## Data for processing
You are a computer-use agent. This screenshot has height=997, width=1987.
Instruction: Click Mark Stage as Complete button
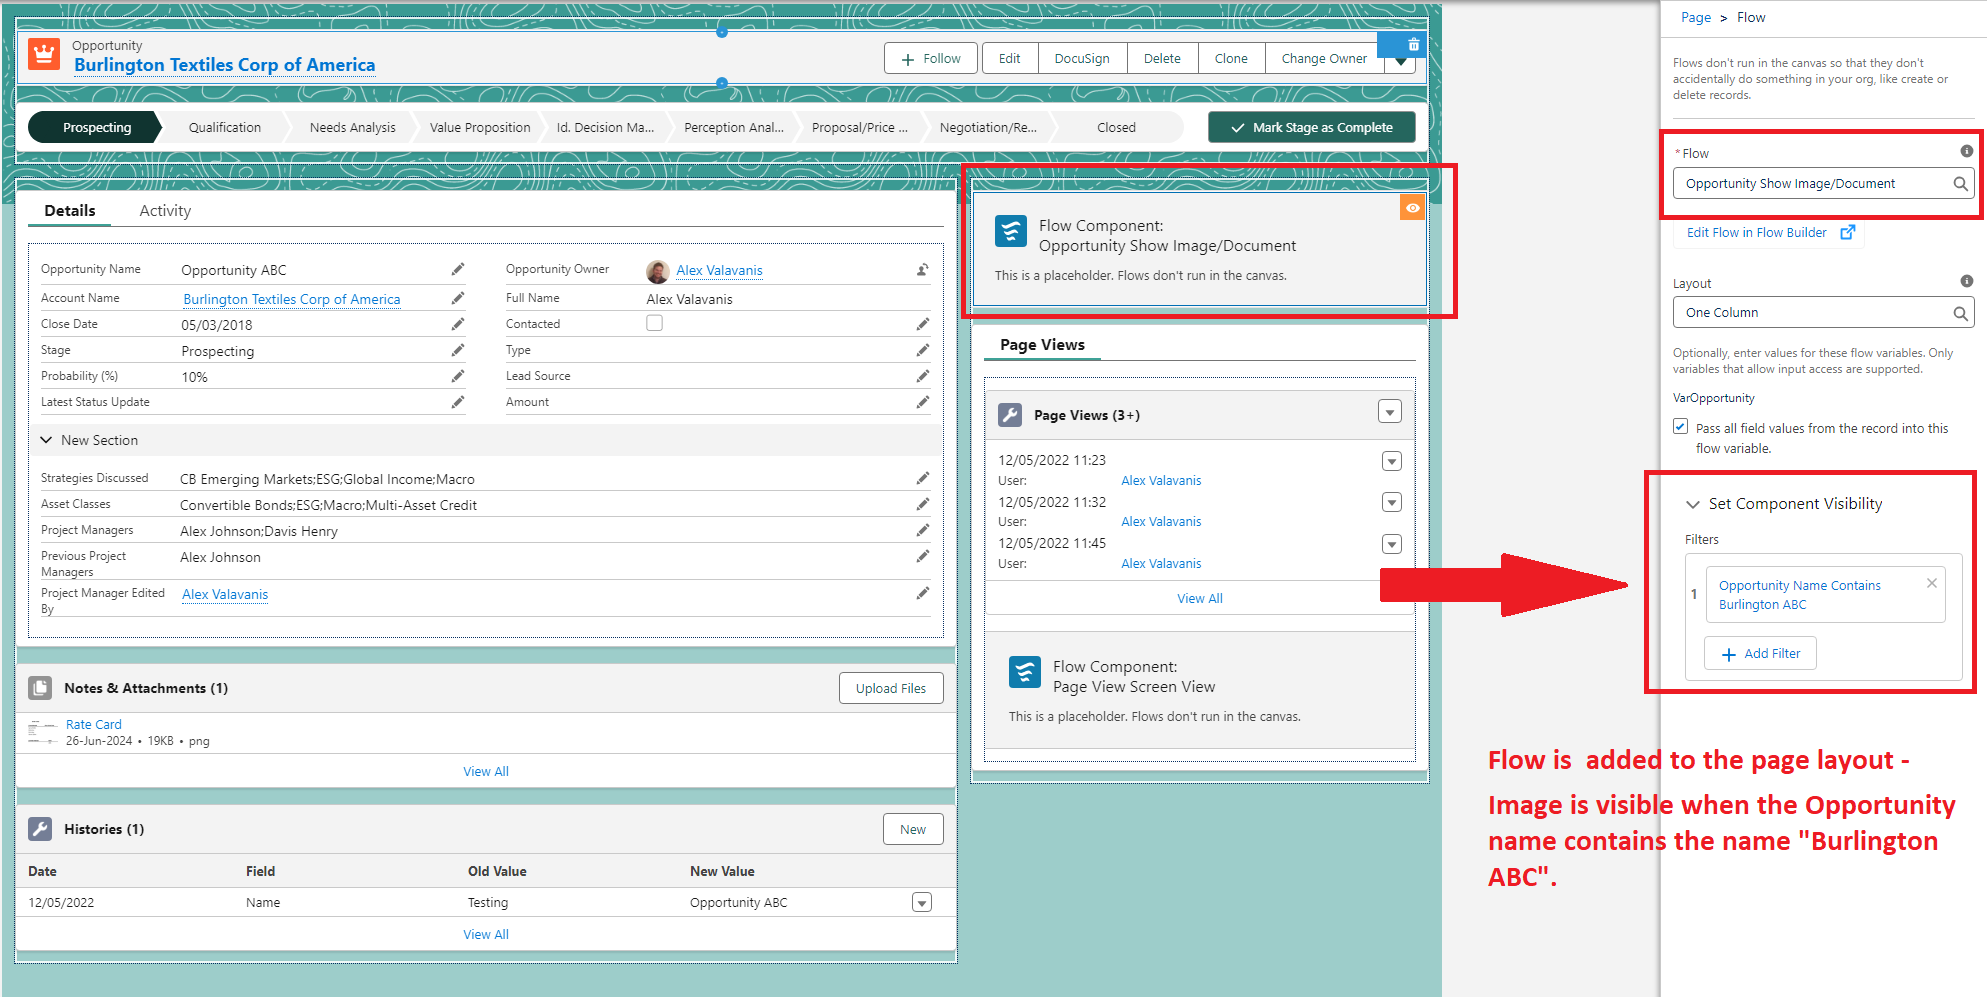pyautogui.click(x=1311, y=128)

* * *

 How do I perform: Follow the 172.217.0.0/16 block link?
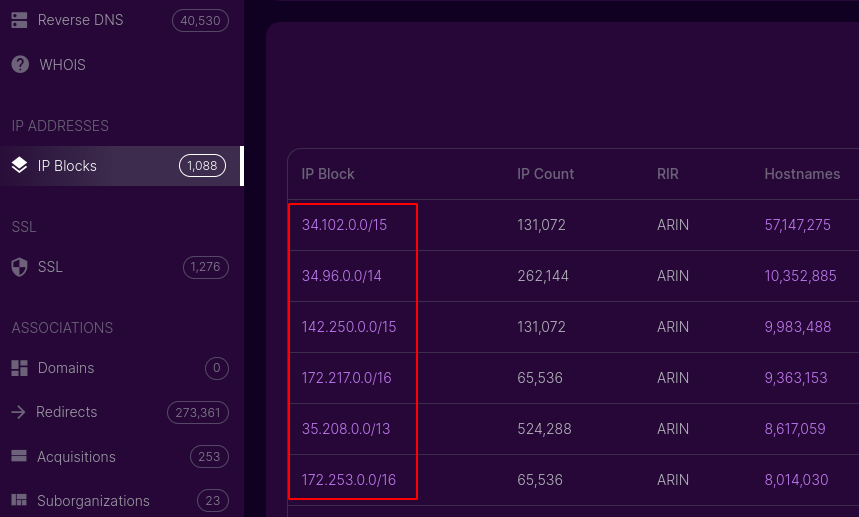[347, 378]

--

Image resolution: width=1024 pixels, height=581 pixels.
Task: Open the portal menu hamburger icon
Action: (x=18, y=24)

## Instructions to follow
Rewrite the lines starting at the one that contains "You are a computer-use" and ending at the one that contains "pyautogui.click(x=1311, y=128)", keeping everything else unchanged but shifting every coordinate in the answers up by 86. Leave the pictures out.

## Solution
You are a computer-use agent. This screenshot has height=997, width=1987.
Instruction: Click Mark Stage as Complete button
pyautogui.click(x=1397, y=214)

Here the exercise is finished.